My boy and I built this car for him  16 yrs ago. Last year while driving it it started making bad noises, and by the time he found a place to get off the road it had locked up solid. He was in the process of moving into a new home and had no place to put it, so I went down with the trailer and hauled it home. Didn't have anytime to work on it, and while I don't mind helping out, I work on the "you broke it, you fix it" school of thought. it has sat out side, waiting for him to find time to work on it. So he came up for five days with his girlfriend, and we got it rolled into the shop and on the lift. Pulled the trans and drive shaft, all the accessories, radiator, wiring, etc.. Got it on an engine stand, and pulled the pan plug and got about a gallon of antifreeze, and then oil. Not a great sign. Pulled the spark plugs to check for any signs of contact, and got coolant out of #4 cyl. but all the plugs looked good. Pulled the intake and cyl heads, and #4 hole was full of coolant, but no damage to the piston tops, valve train, or combustion chambers, and now the engine would turn over. Spun it 180 on the stand and removed the pan and windage tray, and found a bent rod on #4. Hydro-locking will do that. Pulled that rod and piston, piston and rings look fine, rod bearings and crank throw looked good, . Was unable to find any obvious cause for the coolant leak, #4 cyl still has nice crosshatch, no sign of cracked cyl, and no obvious sign of head gasket failure. Could have easily been much worse, so all's well, that ends well I guess. The Galaxie has 70k miles of good times on it, including several 3k+ mile road trips, with us sharing the driving. We are going back to Denver with the kids Friday to spend a few days with our granddaughter, and then off to the beach for the winter, so the car will have to sit until I get back in the spring. I have a fresh 434ci FE short block that we will install When I get back, and he has a few free days. The block out of his car is an original 428 CJ that I bought for his project, so I will be pressure testing it, and if it tests good, which I believe it will, it will get a 4.25" stroker assembly, and go into one of my projects at some point. Was fun working together again with my son after so many yrs. Wish he was a little closer, and we could do it more often. Cheers, Mike











Nice to have a 7 body trunk to store all the parts.



	

		
			
		

		
	
.


----------



## Gaffer (Nov 22, 2021)

All things considered, I'd say you lucked out. That car, and especially the engine is a beaut!!!!!! I'm glad your son made it there and you get time to spend turning wrenches with him. I love working on our cars with my boys too.


----------



## C-Bag (Nov 22, 2021)

So the leak is still a mystery? How can you leave us hanging? Got to wait till next year? Arrrrrrgh….!

intake manifold?


----------



## brino (Nov 22, 2021)

Yup that rod is BENT!

Mike It's great to see you putting that shop to great use.
Nothing better than a family project; even if delayed and interrupted.
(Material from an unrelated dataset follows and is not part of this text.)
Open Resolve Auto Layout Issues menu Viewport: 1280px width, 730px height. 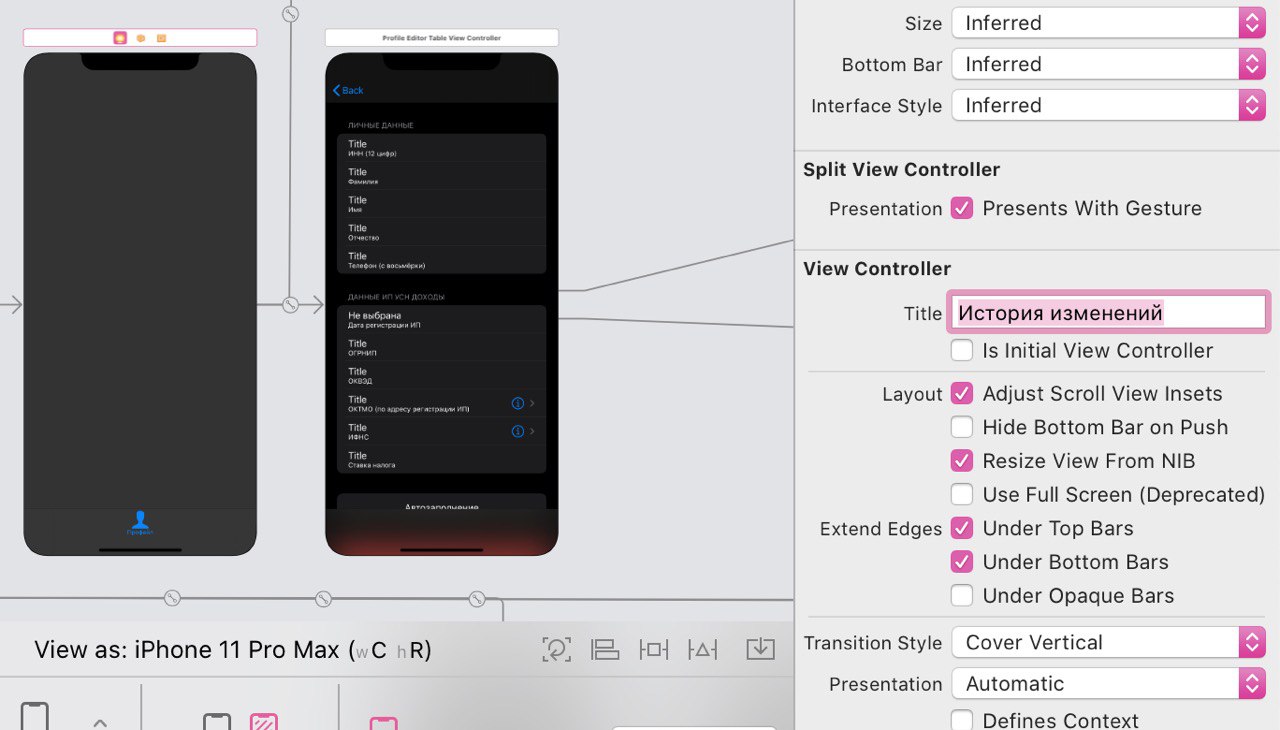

Your son will never forget it either and I'm sure will think of you when driving that car.

-brino


----------



## Ulma Doctor (Nov 22, 2021)

Great car to build up!
I’m happy you had some quality time with 2 loves- the son and a car!

I’m pretty sure that the rod could get another 75,000 miles!!!!


----------



## Janderso (Nov 22, 2021)

Beautiful car. I kept wanting to put fender on covers while pulling the engine.
Nothing better than Father and Son time working on a common interest!!!!!


----------



## lordbeezer (Nov 22, 2021)

We’re the valves clean on number 4?  Intake gasket look ok?  Worked on a lot of FE’s early 75 to 80ish at a Ford dealer truck shop. Neat trick back then was to take crank out of a 391 HD (forged) cut snout down to 390 specs. Customer brought his own used motor in to install in his plumbing truck F 250. Turned out to be a 428 super cobra jet engine. Took every tech around the block. Would throw the cleats off the 16.5 split rim mud grip tires.


----------



## lordbeezer (Nov 22, 2021)

Sorry for long post


----------



## FOMOGO (Nov 22, 2021)

Intake is my best guess also. Had a little coolant in two other cylinders, so intake makes the most sense right now. Will still pressure test the block and heads.



C-Bag said:


> So the leak is still a mystery? How can you leave us hanging? Got to wait till next year? Arrrrrrgh….!
> 
> intake manifold?


----------



## lordbeezer (Nov 22, 2021)

How much is block bored? Can’t remember the bore over limit. .060 I think because of core shift during metal pore. If someone was going all out on a FE they would have a sonic test checking for core shift. Probably not a issue since y’all have used for 16 years. Just FYI.


----------



## Eyerelief (Nov 22, 2021)

Good times!  Takes a real intake to carry the weight of an engine. 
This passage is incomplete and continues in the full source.